Rotkäppchen und die Wölfin schleppten ihr Opfer zurück in die Wohnung und legten ihn aufs Bett. Das Apfelkörbchen wurde im Koffer verstaut, dem sie zuvor eine komplette Picknickausrüstung entnommen hatten. Sie mussten schließlich noch eine Weile hier ausharren und wollten keinesfalls irgendwelche Spuren hinterlassen. Nach einem Rundgang durch die kleine Wohnung machten sie es sich auf dem Balkon gemütlich. Es war einer der angenehmsten Aufträge, die sie in letzter Zeit so ausgeführt hatten.
"Zeit, zu geh'n!" mahnte Rotkäppchen als sie wieder einmal auf die Uhr sah. "Zeit, den jungen Mann aufzuwecken!"
Flugs wurde die Picknickausrüstung in den schwarzen Koffer verfrachtet und stattdessen eine große Spritze herausgeholt. Fachmännisch injizierte Rotkäppchen das Gegenmittel. Während sie darauf wartete, dass der junge Mann erwachte, trug die Wölfin den Koffer nach unten.

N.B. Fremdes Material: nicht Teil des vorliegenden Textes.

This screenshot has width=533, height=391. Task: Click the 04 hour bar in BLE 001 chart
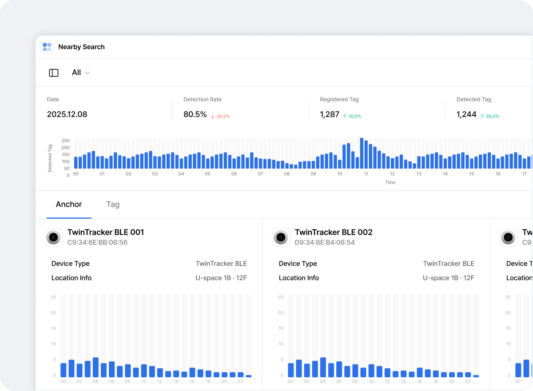click(x=95, y=367)
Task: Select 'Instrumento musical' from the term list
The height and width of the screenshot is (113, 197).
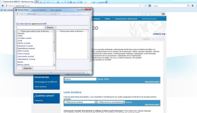Action: tap(25, 56)
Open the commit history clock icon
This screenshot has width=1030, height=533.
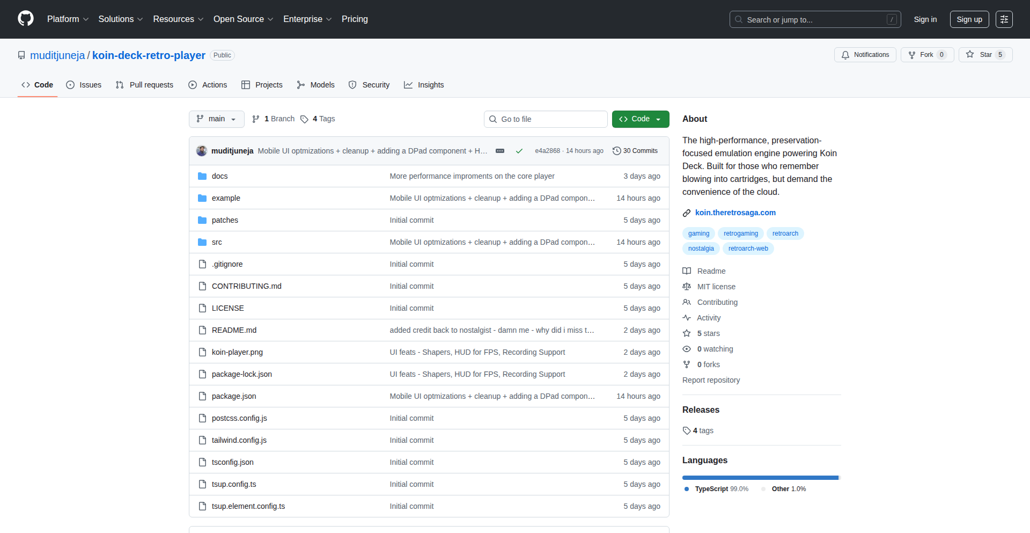[x=617, y=151]
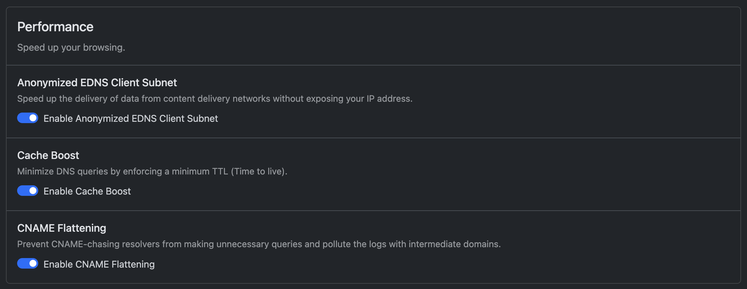The width and height of the screenshot is (747, 289).
Task: Click the Anonymized EDNS Client Subnet heading
Action: [x=97, y=83]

"Das sollst Du doch nicht tun! Keine persönlichen Kontakte! Das weißt Du doch!" tadelte die Wölfin, die just in dem Moment zurückkam, als Rotkäppchen sich in eindeutiger Absicht dem jungen Mann näherte. Sie lachte, war die Ermahnung doch nicht ernst gemeint. "... immer das gleiche mit Dir ... wenn der sich jetzt bei unserer Auftraggeberin beschwert ..."
Dann nahmen sie ihn in ihre Mitte, verfrachteten ihn zuerst nach unten, dann ins Auto und dann zum Veranstaltungsort, wo sie ihn weisungsgemäß auf seinen Einsatz warteten.

Vince erwachte quälend langsam und sah lange Zeit nichts weiter als schaumige Nebelwellen, die sich allmählich teilten und lichteten und den Blick auf ein Schlagzeug freigaben. Er erinnerte sich vage daran, dass er etwas Wichtiges, etwas sehr Wichtiges sogar, erledigen musste. Was bloß? Aus dem Nebel schälten sich die Gestalten seiner Freunde heraus. Sie winkten ihm aufgeregt zu. Sie schienen auf ihn zu warten.
"Los jetzt!" flüsterten ihm Frauenstimmen rechts und links in die Ohren. "Jetzt kommt Dein Einsatz! Du bist dran! ... Ha! Ha! Ha!" Noch während er überlegte, wo er sie schon einmal gehört hatte, fühlte er einen heftigen Stoß. Er stolperte auf die kleine Metalltreppe zu, die zur Bühne hinaufführte. Sie war unsäglich wacklig. Der Schweiß lief ihm über die Stirn, als er die drei Stufen endlich erklommen hatte. Mühsam die Richtung haltend, torkelte er auf das Schlagzeug zu. Irgendwie schaffte er es, sich auf den kleinen Hocker zu setzen, ohne runterzufallen und nach den Trommelstöcken zu greifen, die ihm irgendjemand hinhielt. Doch kaum hatte er angefangen zu spielen, wurde es erneut dunkel in seinem Kopf.